Faculty, student offer opinions on film tax credit; U-M students gear up for historic China trip
ANN ARBOR—The University of Michigan website, Montage, features the latest news and features about the arts, creative endeavors, collaborative projects and upcoming events.To visit the site, go to www.montage.umich.edu. This week’s top features on Montage include:
- State’s film industry future: The chair of U-M’s Department of Theatre and Drama and a film student present their views in favor of keeping the film tax credit, and discuss educational opportunities derived from the state’s fledgling industry.
- Experimentally Ann Arbor: The Ann Arbor Film Festival is the longest-running American celebration of avant-garde film. Bolstered by the contributions of U-M faculty, the film festival begins March 22 in venues around Ann Arbor.
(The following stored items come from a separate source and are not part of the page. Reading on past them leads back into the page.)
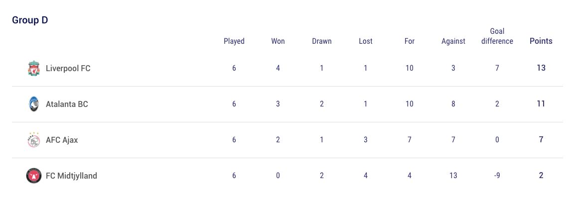Select the Played column header

point(234,41)
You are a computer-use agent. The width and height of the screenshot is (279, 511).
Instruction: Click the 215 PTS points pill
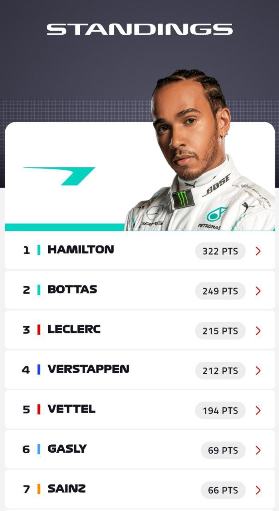220,331
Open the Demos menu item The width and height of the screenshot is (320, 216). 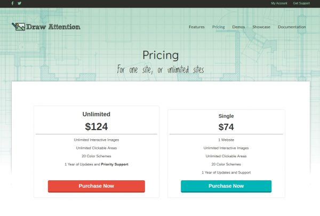point(238,27)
- Reinventing Michigan: The University Musical Society’s Kenneth Fischer addresses how the arts sector can help rebuild the state’s economy at an address March 16 in Lansing.
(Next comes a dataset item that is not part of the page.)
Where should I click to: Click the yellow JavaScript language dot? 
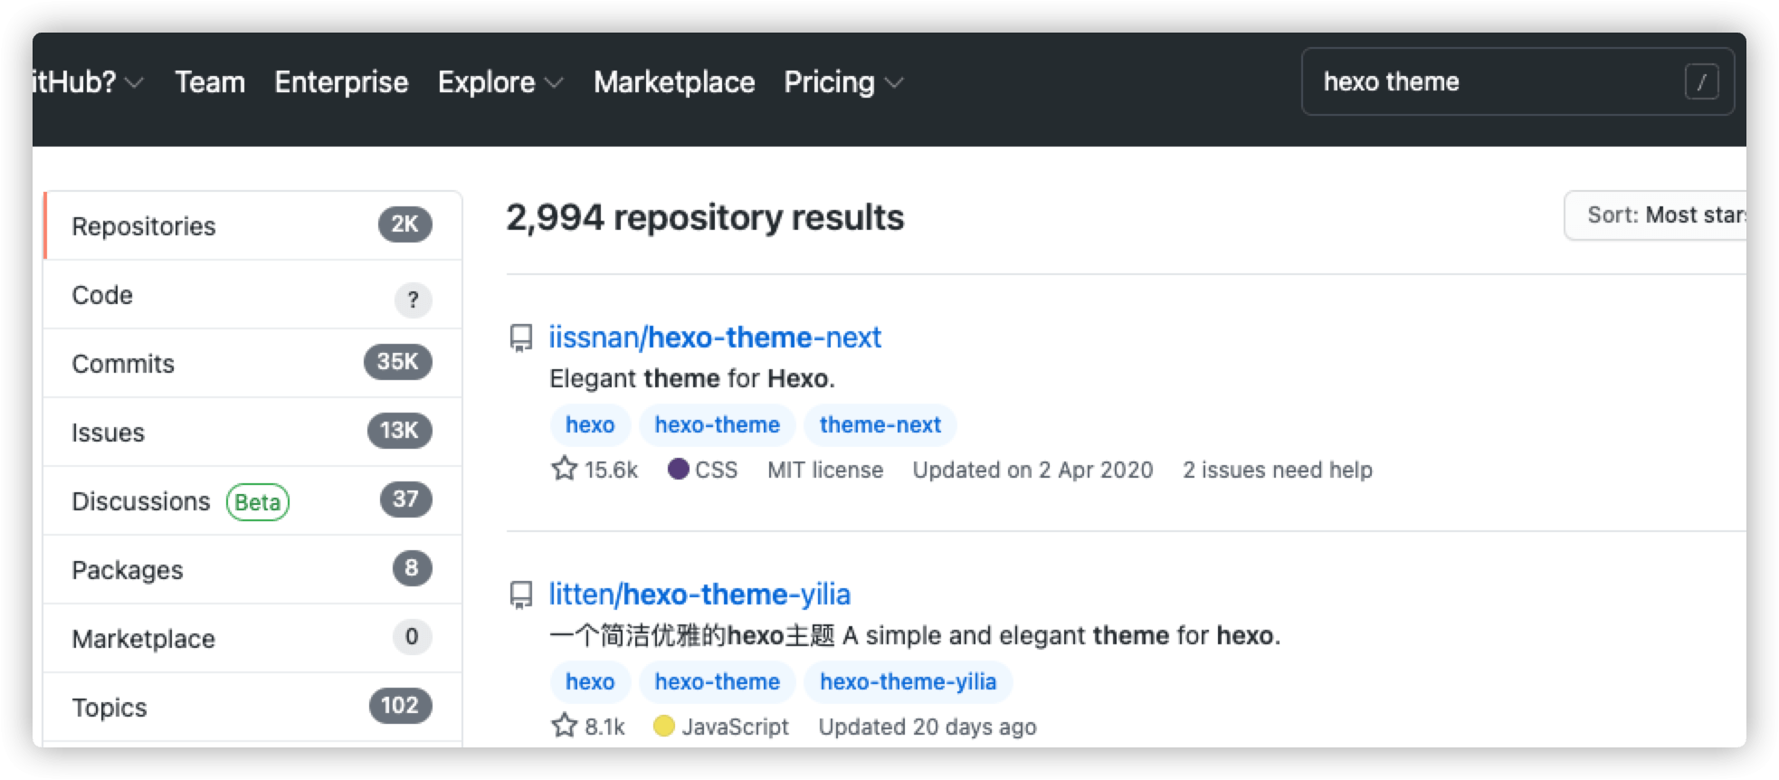pyautogui.click(x=663, y=727)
- A Journey East: The University of Michigan’s Symphony Band will tour China in May. A student band of 80 musicians has been selected to perform and participate in an unprecedented cultural exchange. The trip is the result of U-M President Mary Sue Coleman’s initiative to develop a “cultural and economic dialogue” with China. In mid-March, U-M will formally announce the trip, which places the university in the vanguard of major international research universities working to further establish cultural exchange programs with China. The trip will be a homecoming for violinist Xiang Gao, an alum, who will join the U-M Symphony Band on the China tour. Four U-M composers (Bright Sheng, Kristin Kuster, William Bolcom and Michael Daugherty) have created new works for the tour.
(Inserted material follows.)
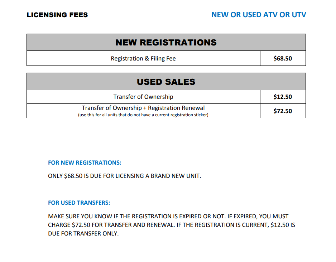Viewport: 336px width, 262px height.
Task: Select the blue "NEW OR USED ATV OR UTV" title
Action: (x=259, y=15)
- Elevating the Role of the Arts in Higher Ed: U-M is at the forefront in pushing for a broader role for “creative skills” in the traditional curriculum, including a course on creative thinking and the creative process. In early May, provosts, deans, directors, and other faculty and administrative leaders from top-tier research universities across the United States will convene in Ann Arbor to attend “The Role of Art-Making and the Arts in the Research University.” This first-of-its-kind meeting, to be held May 4-6, will focus and advance an emerging national conversation about better incorporating art-making and the arts into the research university.Other features include:
- Wonders of Digitization: The U-M Library is in the process of scanning 1,100 Islamic manuscripts. The archive allows scholars around world gain online access to the collection.
- Lifetime of Creativity: U-M’s Nicholas Delbanco’s widely acclaimed new book explores the art of old age.
- Spotlight Composer: Since his emergence in the late 1980s, Michael Daugherty has risen to the top of the list of American contemporary composers. Daugherty, professor of music at U-M’s School of Music, Theatre and Dance, won a Grammy for best contemporary classical composition at the 53rd annual award ceremony last month.
- Museum Exhibits: The U-M Museum of Art’s latest exhibit offers an imaginative alternative history of 20th-century art. “Mai-Thu Perret: An Ideal for Living” runs through March 13 in the A. Alfred Taubman Gallery.